Inspiration

The Beginning

Being in a creative capacity, inspiration comes in all forms. Sometimes it’s fun and exciting, other times it’s pain and suffering that drives the inspiration.

As some of you know, and the rest of you are about to find out, Jacob and I lost our grandmother to complications from a car accident last January (2016). We know a fair number of people who are not close to their grandparents. Fortunately for us, this is not our case. We are exceptionally close to our grandparents. Thus, when our grandmother died last year, it was accompanied by a great pain. It’s a pain that has lessened but will never go away.

After the car accident, Honey, as we called her, was rushed to the emergency room and ultimately admitted to the hospital.

The day that she was to be released, Jacob and I visited the hospital to take some paperwork to our mother and we witnessed Honey preparing to go back home. As we were leaving, I popped my head back in the room and told her, “I wanted to tell you both, ‘good luck; and we’re all counting on you.’” This quote from Leslie Nielsen in the movie “Airplane!” was returned with “And don’t call me Shirley.”

That was the last thing my grandmother would ever verbally say to me.

Later that day, she would suffer debilitating headache and severe vomiting, that were caused by a blood clot going to her brain.

Following that, she spent several days in Surgical ICU. It felt like living in suspended animation and being on a rollercoaster.

I can’t speak for anyone but myself, but, I felt like I was living life by the hour. Never in my life did I feel my trajectory completely changing every time I received a new text message. It was peaking with hope and bottoming out with despair, many times throughout the day over several days. I felt like a rubber band getting pulled in opposite emotional directions over and over and over again. I turned to prescription medication to help me sleep and slept on a inflatable mattress in my own living room because my sleep was so restless that my wife was suffering from it.

However, as hard as it was for me, I did not see anyone suffer more than my mother. She and Honey were more than mother and daughter. They really were best friends. They traveled together, cooked together, joined social organizations together, and loved watching Dancing With The Stars together. They were virtually inseparable.

So, when Honey left us, I saw my own mother lose a part of herself that she cherished more than anything. Our mother was lost; not in the sense that she was gone, but, in a way that would suggest her life had been a road map, and suddenly, the map was torn and, not only were the next steps unclear, but there was no compass and no legend.

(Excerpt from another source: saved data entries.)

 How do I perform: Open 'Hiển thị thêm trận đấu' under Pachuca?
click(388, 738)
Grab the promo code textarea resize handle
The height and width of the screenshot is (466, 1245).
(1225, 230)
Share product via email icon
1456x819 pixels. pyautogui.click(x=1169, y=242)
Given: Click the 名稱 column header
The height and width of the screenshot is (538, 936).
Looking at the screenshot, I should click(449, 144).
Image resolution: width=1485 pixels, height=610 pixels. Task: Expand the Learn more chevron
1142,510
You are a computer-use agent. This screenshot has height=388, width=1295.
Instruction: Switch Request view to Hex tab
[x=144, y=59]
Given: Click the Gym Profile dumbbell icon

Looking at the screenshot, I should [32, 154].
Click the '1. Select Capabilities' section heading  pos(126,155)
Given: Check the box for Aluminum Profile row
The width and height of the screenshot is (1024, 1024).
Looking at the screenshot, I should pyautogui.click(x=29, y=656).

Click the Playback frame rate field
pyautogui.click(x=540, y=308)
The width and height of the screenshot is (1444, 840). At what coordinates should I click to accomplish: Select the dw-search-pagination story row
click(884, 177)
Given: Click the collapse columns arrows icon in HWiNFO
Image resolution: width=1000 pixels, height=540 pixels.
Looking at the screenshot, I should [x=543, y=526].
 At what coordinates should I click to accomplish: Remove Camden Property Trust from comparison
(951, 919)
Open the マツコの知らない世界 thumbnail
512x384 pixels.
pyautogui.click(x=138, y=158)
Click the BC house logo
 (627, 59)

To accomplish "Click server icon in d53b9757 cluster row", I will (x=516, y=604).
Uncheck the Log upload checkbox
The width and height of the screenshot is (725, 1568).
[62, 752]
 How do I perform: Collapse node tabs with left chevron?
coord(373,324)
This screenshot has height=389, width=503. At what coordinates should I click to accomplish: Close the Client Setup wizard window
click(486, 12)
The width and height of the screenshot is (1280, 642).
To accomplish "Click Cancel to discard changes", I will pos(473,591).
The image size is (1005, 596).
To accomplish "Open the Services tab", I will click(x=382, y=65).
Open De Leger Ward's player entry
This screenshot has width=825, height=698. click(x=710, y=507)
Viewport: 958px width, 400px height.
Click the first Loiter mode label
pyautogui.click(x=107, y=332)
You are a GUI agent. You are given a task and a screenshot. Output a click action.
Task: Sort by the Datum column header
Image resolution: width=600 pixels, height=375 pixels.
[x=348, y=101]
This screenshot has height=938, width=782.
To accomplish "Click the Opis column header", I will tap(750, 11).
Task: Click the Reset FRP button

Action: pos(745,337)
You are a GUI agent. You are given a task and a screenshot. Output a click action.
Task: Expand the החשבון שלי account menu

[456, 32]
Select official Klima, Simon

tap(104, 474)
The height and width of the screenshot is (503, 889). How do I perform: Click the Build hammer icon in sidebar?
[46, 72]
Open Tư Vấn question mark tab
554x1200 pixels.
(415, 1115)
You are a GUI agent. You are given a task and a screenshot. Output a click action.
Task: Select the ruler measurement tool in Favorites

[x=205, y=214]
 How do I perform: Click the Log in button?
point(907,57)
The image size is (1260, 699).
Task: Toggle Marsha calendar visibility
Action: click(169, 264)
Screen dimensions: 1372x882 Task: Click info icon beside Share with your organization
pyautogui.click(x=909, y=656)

Watching my mother suffer like she did is something that I never want to endure again.

The Next Step

After such a dark time in all of our lives, one day, I noticed a change in my mother. She was better. She wasn’t healed, she wasn’t fixed, per se, but, it was like she was given a new piece of the map, with a new compass, and a new legend. She had direction. She had purpose. She had hope.

To my knowledge, I am the only person she told about what happened to breathe new life into her.

At this time, you will simply have to have faith that I will explain this to you when the time is right. But, now is not that time.

We fast forward several months and Jacob and I take part in what was the biggest, most terrifying job we’ve ever taken on. Part of that was to shoot a series of short films for educational purposes.

One of the scripts had multiple complications and the idea of a replacement script was put on the table.

It’s still foggy to me when this script was written, but, out of my experience, pain, torment, suffering, and my mother’s hope, was written the script for our next short film.

The script was not used for the educational series, and, while that bothered me at the time, I trusted the timing and now understand that it was the absolute best thing for this film.

This blog series is going to be a chronicle of my journey through this film and I hope you will join me.